Para ser comemorado, esse teko precisa ser compartilhado por uma comunidade, dentro de um espaço concreto, e que este seja viável, isto é, que ofereça condições concretas para fazer a festa (jajeroky), para exercer a reciprocidade (joja), com chícha, com milho, com comida, com riso e com saúde, com dança e com canto, com pajelança e com a palavra-alma que toma acento na pessoa e a faz humana e divina. Caso contrário, exilados de si mesmos, os Kaiowá/Guarani são sombras errantes sobre a terra[47], e podem chegar ao suicídio, à violência e outras formas de auto-destruição.

Hoje, nas áreas tradicionais retomadas, em que se formam novos tekoha, estes mantêm características bastante semelhantes aos antigos tekoha, especialmente no que se refere à distribuição e à quantidade de famílias. Mas, como já foi dito, o líder religioso perdeu sua função política, ficando apenas com as funções religiosas, sendo o “capitão” o chefe político também dos tekoha retomados, a exemplo de como é nas reservas. Outra instituição que organiza os tekoha, do ponto de vista social e político, são as aty ou reuniões, “onde todos têm o direito à palavra, onde se resolvem, avaliam todos os assuntos” relativos a cada comunidade (AZEVEDO, 1991, p.17). É também através de grandes reuniões, as aty guasu, reunindo líderes políticos e religiosos de várias comunidades, que os Kaiowá/Guarani articulam as diversas comunidades, reafirmam os laços de solidariedade, repensam e refazem o projeto de vida, e afirmam constantemente o ñande reko e o teko marangatu, através de grandes rezas e discussões políticas. Estes eventos têm acontecido com bastante freqüência nos últimos anos, motivados por questões comuns, tais como problemas de terra, suicídios, trabalho. Seguindo esta mesma dinâmica, os professores kaiowá/guarani vêm se reunindo periodicamente, juntamente com suas lideranças, para discutirem problemas ligados à educação escolar.

1.2.2 Espiritualidade

Ainda hoje, como já foi dito, é na vivência e na prática da religião, através da reza, do canto e da dança, que os Kaiowá/Guarani buscam tornar sua vida melhor: “Tem reza pra tudo, não tem o que não tenha reza”, diz um cacique kaiowá (BRAND, 1997, p.241): para benzer a carne da caça, o mel, a fruta, a terra e as sementes antes de plantar, para atrair a caça, para pôr fogo no roçado, para afastar as pragas da lavoura e ter uma boa colheita, para afastar feras, cobras, para atrair a chuva, para proteger a pessoa antes de iniciar uma viagem, uma atividade, o dia que amanhece, e muitos outros aspectos do cotidiano e especiais, como os rituais de iniciação, o nascimento e a morte. Todo cuidado com as crianças está intimamente vinculado às práticas religiosas, orientadas pelo cacique, desde a escolha do seu nome. Os ritos de iniciação – kunumi pepy –, de responsabilidade dos caciques, “garantiam a integração dos jovens dentro da sua comunidade como homens, e os iniciavam no caminho da prática das palavras da tradição” (idem, p.261). Nos últimos 25 anos, a única aldeia que ainda realizava esta prática era o Panambizinho, sendo que a última vez aconteceu em 1993.

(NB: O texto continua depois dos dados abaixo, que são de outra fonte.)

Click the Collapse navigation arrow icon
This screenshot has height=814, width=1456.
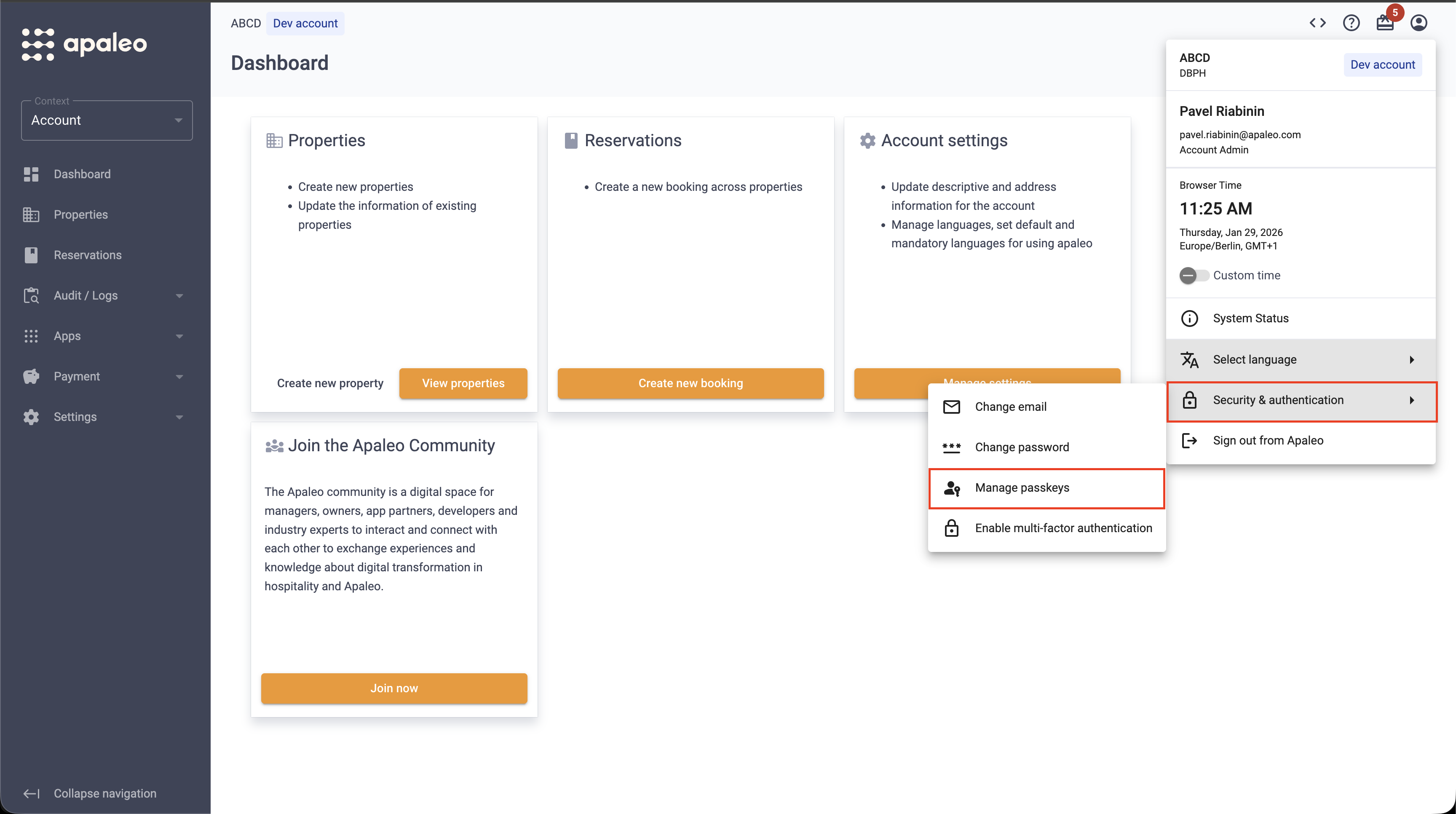(31, 794)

Tanto na vida como na morte é a reza que orienta o caminho e protege os Kaiowá/Guarani dos riscos de se perderem neste mundo. A reza também controla as forças da natureza e a doença. A doença de uma pessoa é entendida como desequilíbrio entre o corpo da pessoa, sua alma, seu nome e o meio-ambiente. Apesar de saberem que, para as doenças adquiridas pelo contato, a medicina tradicional não tem força, ainda o maior parte dos insucessos é atribuído à fraqueza dos caciques, que não saberiam mais rezar direito, crença aceita, inclusive, pela quase absoluta maioria dos escolarizados, mesmo entre os crentes.

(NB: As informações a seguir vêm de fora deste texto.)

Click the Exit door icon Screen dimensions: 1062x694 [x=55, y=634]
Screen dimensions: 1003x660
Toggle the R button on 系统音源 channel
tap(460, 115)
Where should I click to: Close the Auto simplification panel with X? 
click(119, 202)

A reza é o principal instrumento de comunicação com os deuses. Por isso, o cacique Julio Lopez alerta para o perigo que representam as mudanças na língua falada pelos Kaiowá/Guarani: “Os deuses falam do jeito que devemos falar, nossa verdadeira fala. [...] Se nós esquecemos de nossa verdadeira fala, não podemos mais conversá lá com eles” (BRAND, 1997, p.243). O Kaiowá Carlito de Oliveira também dizia, em 1989, em conversa informal, que eles só podem rezar em sua própria língua original, que em outra língua não é reza. Sem a reza, os Kaiowá/Guarani que optam pelo tekopyahu não têm “casa” para se sentirem bem, não têm um “lugar” para se situar, não se encontram consigo mesmos, ou seja, não sabem quem são; não se encontram com seus pares, pois não os reconhecem como um dos seus (“um dos nossos” – oréva); não se encontram com a divindade, pois não a reconhecem mais na face cristã homogênea que lhes impuseram; e, portanto, não dispõem de um espaço e um tempo necessários para o seu equilíbrio de vida. São “sombras errantes pela terra”.

Na religião tradicional dos Kaiowá/Guarani, a palavra (ñe’ë e ayvu) é o centro e a origem de tudo. A palavra existia antes mesmo de se formar qualquer um dos seres da Terra. Segundo Cadogan (apud BRAND, 1997, p.241), a linguagem foi criada por Ñande Ru em meio às trevas originárias, antes de conhecer as coisas. Ela é o germe de vida, a “substância divina” de Ñande Ru (“Nosso Pai”), da qual procedem as pessoas. É pela palavra que os Kaiowá/Guarani organizam sua história e sua identidade. Os diversos etnólogos que estudaram esta sociedade são unânimes quanto a isto. A palavra é voz, fala, linguagem, idioma, alma, nome, vida, origem, personalidade. Palavra e alma (ñe’ë, ayvu) significam a mesma coisa.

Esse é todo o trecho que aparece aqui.